In reviewing sales originators’ pipelines, it is clear to me that better performers originate business from more referral sources than poorer performers. This doesn’t matter whether it is a retail or third-party originator — the trend is consistent. In the past, originators could make their budgeted goals with just a handful of referral sources. Today, unless you have a minimum of 20+ referral sources for retail or 40+ referral sources for third-party, you will not succeed in mortgage origination. This is a dramatic change from 10 to 15 years ago. It is also the reason why sales origination will be undergoing much upheaval within the next five years because carrying underperforming producers is too expensive.

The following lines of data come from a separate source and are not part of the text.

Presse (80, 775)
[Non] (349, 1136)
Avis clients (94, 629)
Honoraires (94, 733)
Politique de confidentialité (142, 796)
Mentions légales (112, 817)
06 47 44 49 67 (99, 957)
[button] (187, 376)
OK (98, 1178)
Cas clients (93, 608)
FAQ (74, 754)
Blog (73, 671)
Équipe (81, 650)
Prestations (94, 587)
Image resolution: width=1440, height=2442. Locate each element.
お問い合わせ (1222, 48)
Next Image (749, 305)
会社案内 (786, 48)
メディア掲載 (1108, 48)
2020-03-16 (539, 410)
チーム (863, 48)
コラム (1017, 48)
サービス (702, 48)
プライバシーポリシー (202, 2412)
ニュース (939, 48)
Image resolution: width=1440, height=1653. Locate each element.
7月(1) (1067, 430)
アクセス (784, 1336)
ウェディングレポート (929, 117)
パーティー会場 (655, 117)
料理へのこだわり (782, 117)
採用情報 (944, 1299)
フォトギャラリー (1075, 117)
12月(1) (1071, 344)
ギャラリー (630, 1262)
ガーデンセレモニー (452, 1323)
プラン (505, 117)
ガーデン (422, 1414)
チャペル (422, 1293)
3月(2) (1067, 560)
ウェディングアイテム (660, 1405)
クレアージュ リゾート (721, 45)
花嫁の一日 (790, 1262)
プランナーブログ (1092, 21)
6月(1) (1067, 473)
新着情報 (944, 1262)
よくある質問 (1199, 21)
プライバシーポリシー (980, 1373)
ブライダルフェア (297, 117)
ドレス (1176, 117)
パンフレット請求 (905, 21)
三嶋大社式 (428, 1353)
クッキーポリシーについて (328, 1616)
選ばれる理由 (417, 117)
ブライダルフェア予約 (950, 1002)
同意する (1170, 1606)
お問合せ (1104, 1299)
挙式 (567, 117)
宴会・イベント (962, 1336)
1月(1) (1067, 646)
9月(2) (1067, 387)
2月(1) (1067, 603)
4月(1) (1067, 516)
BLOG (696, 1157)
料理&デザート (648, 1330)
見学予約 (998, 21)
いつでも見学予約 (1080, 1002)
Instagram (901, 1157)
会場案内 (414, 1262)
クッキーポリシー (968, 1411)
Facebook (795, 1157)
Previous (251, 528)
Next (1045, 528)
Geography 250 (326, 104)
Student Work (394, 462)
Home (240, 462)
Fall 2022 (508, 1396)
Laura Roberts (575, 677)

Often, originators need to continually replenish referral sources as an estimated 14% of these sources either go out of business, retire or switch industries each year. Being a real estate agent or broker isn’t easy anymore with fickle customers, increased regulations and pricing wars that reduce their fees. As a result, originators are challenged to constantly prospect for new sources. In my view, many originators and their managers have failed to see the current reality in our business and think that a low number of referral sources will be sufficient.
Just look at the real estate agent numbers. According to NAR, the average agent does roughly one transaction per month. Only the top 10% agents or so do a sizable number of transactions and those realtors do not want to put all their eggs in one basket. From their viewpoint, lender strategies can change on a dime leaving them with no outlet for their customers. Top realtors combat this issue by sharing their customers with more originators.
All this means is that originators need to have a large group of referral sources if they want to generate a six-figure income. Obviously, generating more referral sources requires originators to spend a large part of their week prospecting and not mining their pipeline. If the originator does not generate more referral sources, the lender will need to buy leads — an expensive proposition.
Something has to give for this to work financially for the lender. Either the originator needs to receive less basis points if they receive leads or there has to be less originators in the sales force so the lender can control their costs.
What is happening now is the complete opposite, which is an unsustainable business model. Isn’t it time to set performance standards on the number of referral sources each originator needs to have to make goals?